The maximum degree of the polynomials handled is	set by default to 256
- this can be changed by	setting	\$Math::Cephes::Polynomial::MAXPOL.

A copy of a Math::Cephes::Polynomial object may be done as

my \$p_copy = \$p->new();

and a string representation of the polynomial may be gotten through

print \$p->as_string;

Methods
The following methods are available.

coef: get coefficients of the polynomial
SYNOPSIS:

my \$c = \$p->coef;

DESCRIPTION:

This	returns	an array reference containing the coefficients of the
polynomial.

clr: set	a polynomial identically equal to zero
SYNOPSIS:

\$p->clr(\$n);

DESCRIPTION:

This	sets the coefficients of the polynomial	identically to 0, up
to \$p->[\$n].	If \$n is omitted, all elements are set to 0.

SYNOPSIS:

DESCRIPTION:

This	sets \$c	equal to \$a + \$b.

sub: subtract two polynomials
SYNOPSIS:

\$c = \$a->sub(\$b);

DESCRIPTION:

This	sets \$c	equal to \$a - \$b.

mul: multiply two polynomials
SYNOPSIS:

\$c = \$a->mul(\$b);

DESCRIPTION:

This	sets \$c	equal to \$a * \$b.

div: divide two polynomials
SYNOPSIS:

\$c = \$a->div(\$b);

DESCRIPTION:

This	sets \$c	equal to \$a / \$b, expanded by a	Taylor series.
Accuracy is approximately equal to the degree of the	polynomial,
with	an internal limit of about 16.

sbt: change of variables
SYNOPSIS:

\$c = \$a->sbt(\$b);

DESCRIPTION:

If a(x) and b(x) are	polynomials, then

c(x) = a(b(x))

is a	polynomial found by substituting b(x) for x in a(x). This
method is not available for polynomials with	complex	coefficients.

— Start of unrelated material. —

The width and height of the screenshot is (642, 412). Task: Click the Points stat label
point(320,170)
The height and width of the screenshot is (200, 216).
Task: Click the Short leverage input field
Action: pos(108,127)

eval: evaluate a	polynomial
SYNOPSIS:

\$s = \$a->eval(\$x);

DESCRIPTION:

This	evaluates the polynomial at the	value \$x. The returned value
is of the same type as that used to represent the coefficients of
the polynomial.

sqt: square root	of a polynomial
SYNOPSIS:

\$b = \$a->sqt();

DESCRIPTION:

This	finds the square root of a polynomial, evaluated by a Taylor
expansion. Accuracy is approximately	equal to the degree of the
polynomial, with an internal	limit of about 16.  This method	is not
available for polynomials with complex coefficients.

sin: sine of a polynomial
SYNOPSIS:

\$b = \$a->sin();

DESCRIPTION:

This	finds the sine of a polynomial,	evaluated by a Taylor
expansion. Accuracy is approximately	equal to the degree of the
polynomial, with an internal	limit of about 16.  This method	is not
available for polynomials with complex coefficients.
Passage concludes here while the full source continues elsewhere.